───── EXTRACTED RECORDS

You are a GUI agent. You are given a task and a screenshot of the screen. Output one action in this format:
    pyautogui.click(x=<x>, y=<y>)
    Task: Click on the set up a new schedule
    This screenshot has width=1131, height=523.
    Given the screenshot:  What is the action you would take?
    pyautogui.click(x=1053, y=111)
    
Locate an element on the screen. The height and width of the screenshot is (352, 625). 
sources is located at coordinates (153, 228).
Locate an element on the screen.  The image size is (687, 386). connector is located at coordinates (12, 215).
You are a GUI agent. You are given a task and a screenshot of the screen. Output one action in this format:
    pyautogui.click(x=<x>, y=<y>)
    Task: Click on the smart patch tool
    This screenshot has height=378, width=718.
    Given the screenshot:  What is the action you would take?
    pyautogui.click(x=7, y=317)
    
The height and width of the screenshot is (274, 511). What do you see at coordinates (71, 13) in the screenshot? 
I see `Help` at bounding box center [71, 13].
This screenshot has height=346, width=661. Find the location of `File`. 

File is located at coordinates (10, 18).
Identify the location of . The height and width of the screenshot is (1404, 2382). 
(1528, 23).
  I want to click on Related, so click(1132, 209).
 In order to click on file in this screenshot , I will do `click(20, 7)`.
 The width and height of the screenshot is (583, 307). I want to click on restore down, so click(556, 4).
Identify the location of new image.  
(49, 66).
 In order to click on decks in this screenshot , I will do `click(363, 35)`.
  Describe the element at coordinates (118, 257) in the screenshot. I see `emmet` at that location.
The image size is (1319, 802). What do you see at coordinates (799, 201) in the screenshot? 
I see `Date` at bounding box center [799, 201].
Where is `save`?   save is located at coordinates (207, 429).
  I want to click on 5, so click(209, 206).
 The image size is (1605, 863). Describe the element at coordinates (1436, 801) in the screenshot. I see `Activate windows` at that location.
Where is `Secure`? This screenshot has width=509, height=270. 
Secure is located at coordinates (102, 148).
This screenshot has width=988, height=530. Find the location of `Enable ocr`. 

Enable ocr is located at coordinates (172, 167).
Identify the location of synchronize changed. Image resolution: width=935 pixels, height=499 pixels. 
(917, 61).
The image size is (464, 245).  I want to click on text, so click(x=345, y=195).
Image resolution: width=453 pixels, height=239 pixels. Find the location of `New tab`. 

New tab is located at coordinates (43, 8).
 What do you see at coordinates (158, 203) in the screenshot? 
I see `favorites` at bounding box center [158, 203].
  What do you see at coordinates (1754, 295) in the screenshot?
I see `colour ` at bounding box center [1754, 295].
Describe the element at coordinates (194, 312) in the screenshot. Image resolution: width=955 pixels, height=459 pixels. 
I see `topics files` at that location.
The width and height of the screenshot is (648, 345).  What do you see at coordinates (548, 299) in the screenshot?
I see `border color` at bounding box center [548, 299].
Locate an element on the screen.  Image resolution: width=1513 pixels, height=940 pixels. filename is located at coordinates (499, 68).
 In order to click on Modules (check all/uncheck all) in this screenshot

──────────

— EXERCISE PROMPT —
Put every line of the entries above into a JSON list of strings, one string per line. Leave out the blank lines.

— SOLUTION TO THE EXERCISE —
[
  "You are a GUI agent. You are given a task and a screenshot of the screen. Output one action in this format:",
  "    pyautogui.click(x=<x>, y=<y>)",
  "    Task: Click on the set up a new schedule",
  "    This screenshot has width=1131, height=523.",
  "    Given the screenshot:  What is the action you would take?",
  "    pyautogui.click(x=1053, y=111)",
  "Locate an element on the screen. The height and width of the screenshot is (352, 625). ",
  "sources is located at coordinates (153, 228).",
  "Locate an element on the screen.  The image size is (687, 386). connector is located at coordinates (12, 215).",
  "You are a GUI agent. You are given a task and a screenshot of the screen. Output one action in this format:",
  "    pyautogui.click(x=<x>, y=<y>)",
  "    Task: Click on the smart patch tool",
  "    This screenshot has height=378, width=718.",
  "    Given the screenshot:  What is the action you would take?",
  "    pyautogui.click(x=7, y=317)",
  "The height and width of the screenshot is (274, 511). What do you see at coordinates (71, 13) in the screenshot? ",
  "I see `Help` at bounding box center [71, 13].",
  "This screenshot has height=346, width=661. Find the location of `File`. ",
  "File is located at coordinates (10, 18).",
  "Identify the location of . The height and width of the screenshot is (1404, 2382). ",
  "(1528, 23).",
  "  I want to click on Related, so click(1132, 209).",
  " In order to click on file in this screenshot , I will do `click(20, 7)`.",
  " The width and height of the screenshot is (583, 307). I want to click on restore down, so click(556, 4).",
  "Identify the location of new image.  ",
  "(49, 66).",
  " In order to click on decks in this screenshot , I will do `click(363, 35)`.",
  "  Describe the element at coordinates (118, 257) in the screenshot. I see `emmet` at that location.",
  "The image size is (1319, 802). What do you see at coordinates (799, 201) in the screenshot? ",
  "I see `Date` at bounding box center [799, 201].",
  "Where is `save`?   save is located at coordinates (207, 429).",
  "  I want to click on 5, so click(209, 206).",
  " The image size is (1605, 863). Describe the element at coordinates (1436, 801) in the screenshot. I see `Activate windows` at that location.",
  "Where is `Secure`? This screenshot has width=509, height=270. ",
  "Secure is located at coordinates (102, 148).",
  "This screenshot has width=988, height=530. Find the location of `Enable ocr`. ",
  "Enable ocr is located at coordinates (172, 167).",
  "Identify the location of synchronize changed. Image resolution: width=935 pixels, height=499 pixels. ",
  "(917, 61).",
  "The image size is (464, 245).  I want to click on text, so click(x=345, y=195).",
  "Image resolution: width=453 pixels, height=239 pixels. Find the location of `New tab`. ",
  "New tab is located at coordinates (43, 8).",
  " What do you see at coordinates (158, 203) in the screenshot? ",
  "I see `favorites` at bounding box center [158, 203].",
  "  What do you see at coordinates (1754, 295) in the screenshot?",
  "I see `colour ` at bounding box center [1754, 295].",
  "Describe the element at coordinates (194, 312) in the screenshot. Image resolution: width=955 pixels, height=459 pixels. ",
  "I see `topics files` at that location.",
  "The width and height of the screenshot is (648, 345).  What do you see at coordinates (548, 299) in the screenshot?",
  "I see `border color` at bounding box center [548, 299].",
  "Locate an element on the screen.  Image resolution: width=1513 pixels, height=940 pixels. filename is located at coordinates (499, 68).",
  " In order to click on Modules (check all/uncheck all) in this screenshot"
]